* _Problem to work on_: Reproduce, without alteration, every line of the data; exclude the images.

Collected data entries

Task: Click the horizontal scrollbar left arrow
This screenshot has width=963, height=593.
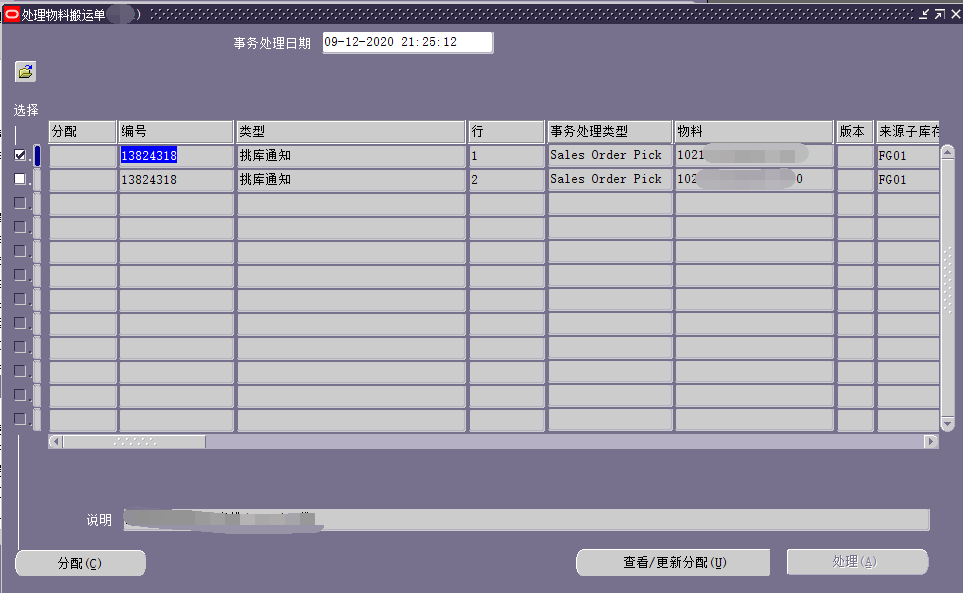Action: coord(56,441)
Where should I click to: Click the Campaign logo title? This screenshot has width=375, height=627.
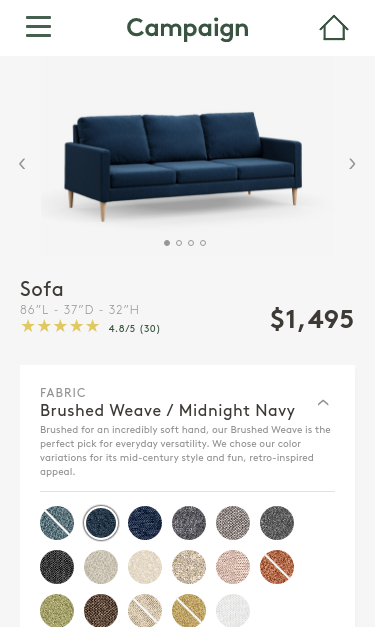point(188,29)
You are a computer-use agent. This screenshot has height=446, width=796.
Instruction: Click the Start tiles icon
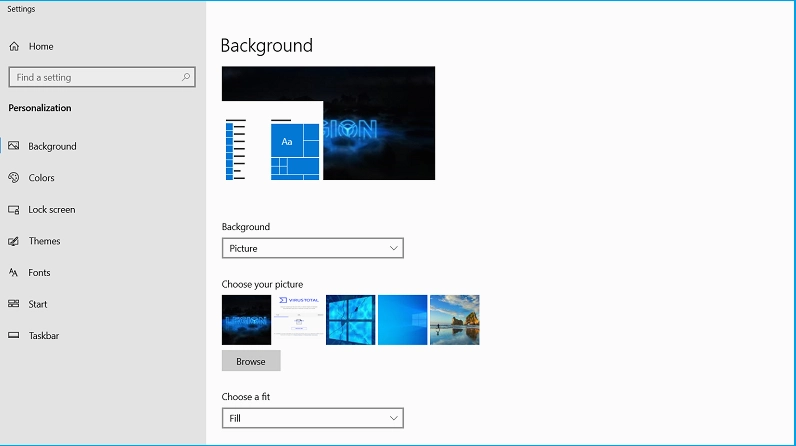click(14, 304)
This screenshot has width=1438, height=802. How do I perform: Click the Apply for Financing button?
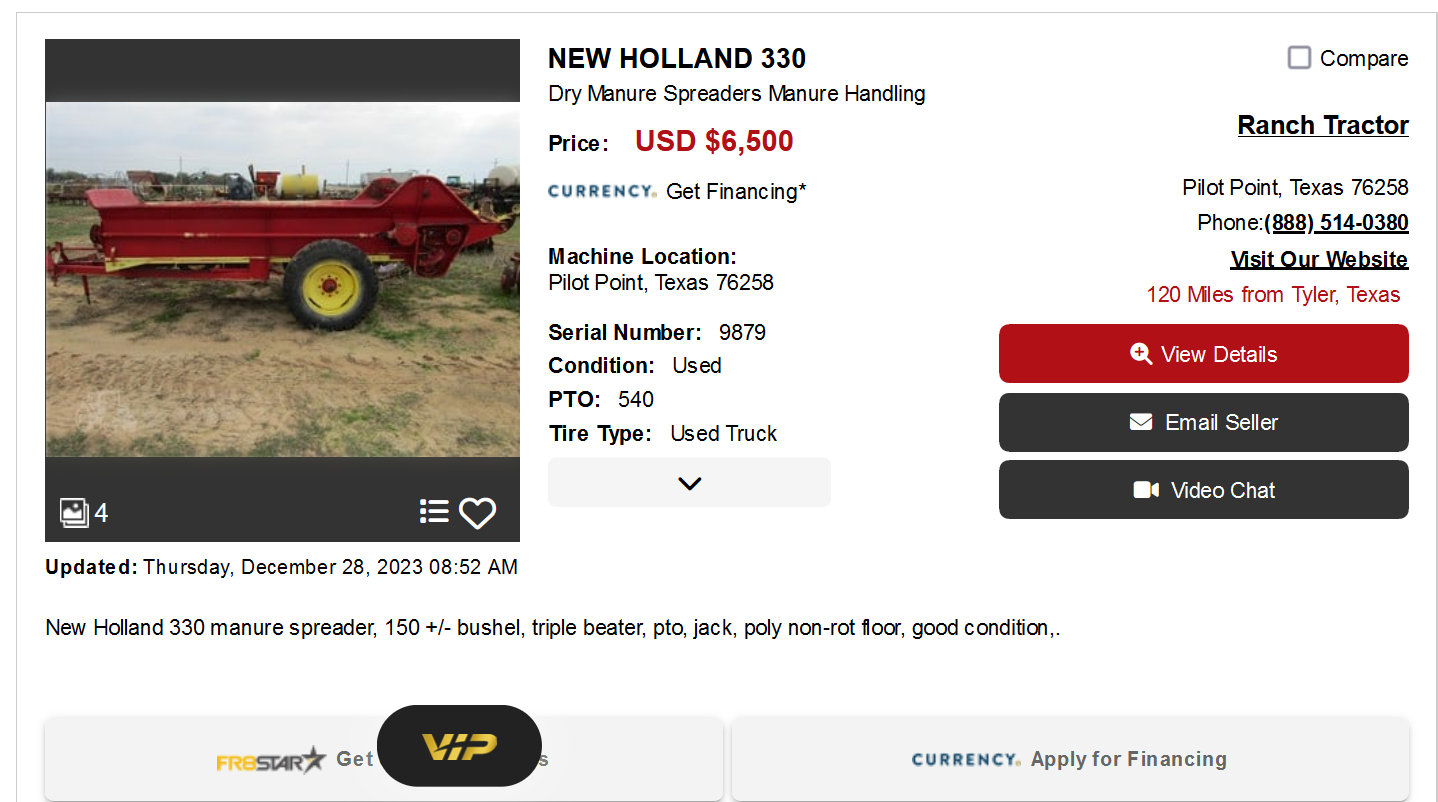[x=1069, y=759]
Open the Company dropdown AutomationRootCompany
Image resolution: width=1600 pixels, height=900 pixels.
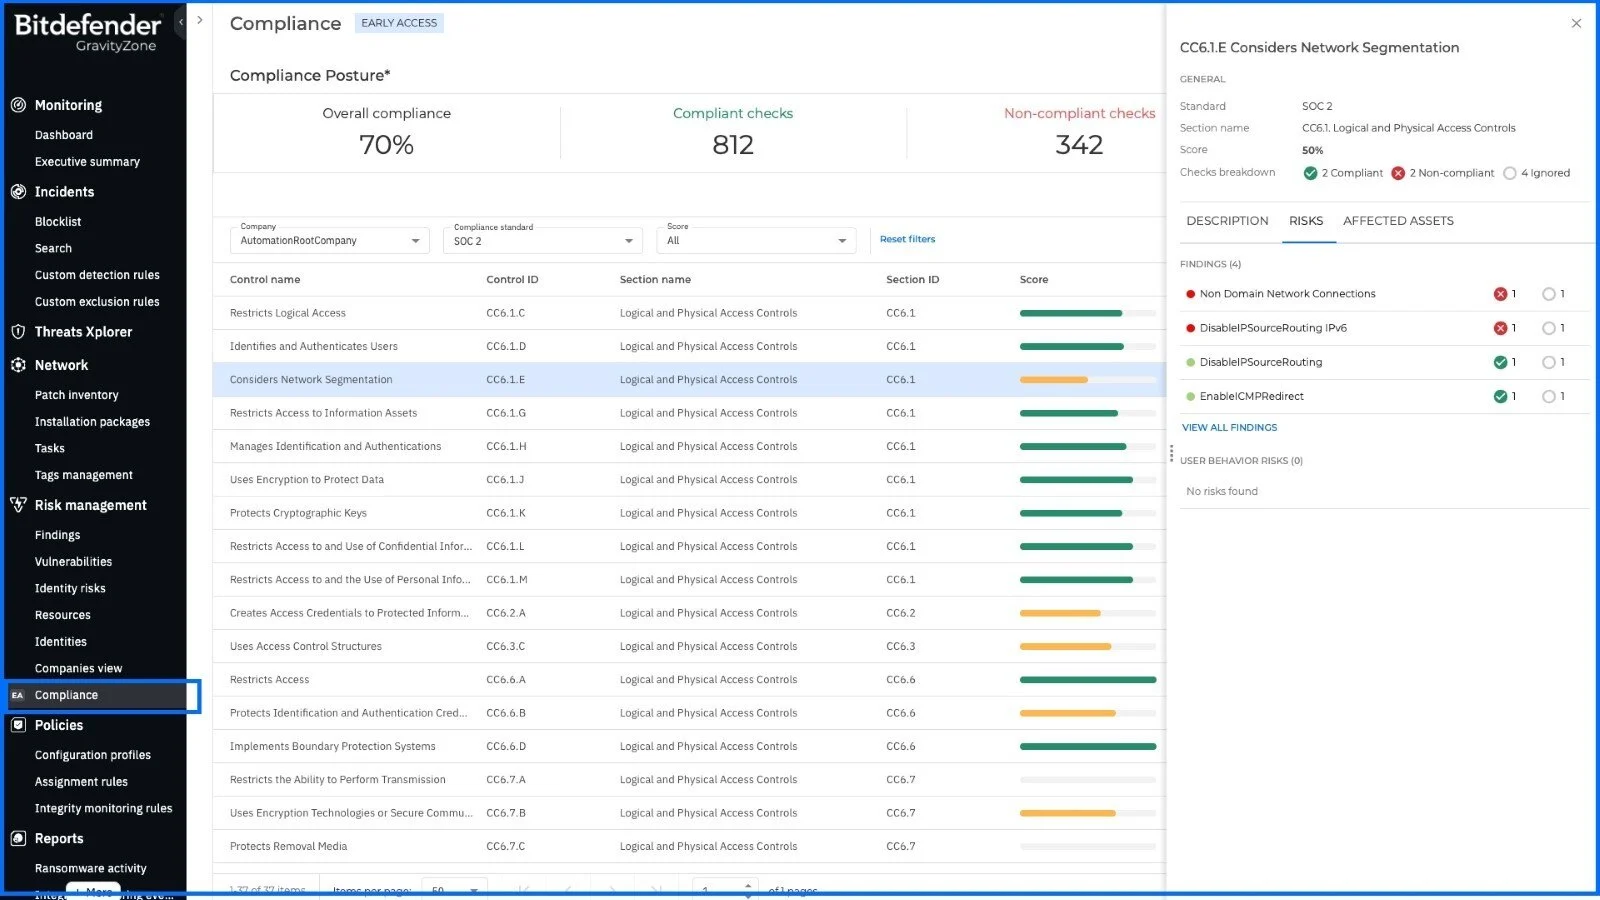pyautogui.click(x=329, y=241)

* _Result_:
Task: Click the horizontal scrollbar left arrow
This screenshot has width=963, height=593.
Action: coord(56,441)
Where should I click to: Click the Campaign logo title? This screenshot has width=375, height=627.
point(188,29)
You are a computer-use agent. This screenshot has height=446, width=796.
Instruction: Click the Start tiles icon
click(14, 304)
This screenshot has width=1438, height=802. How do I perform: Click the Apply for Financing button?
[x=1069, y=759]
Open the Company dropdown AutomationRootCompany
Image resolution: width=1600 pixels, height=900 pixels.
pyautogui.click(x=329, y=241)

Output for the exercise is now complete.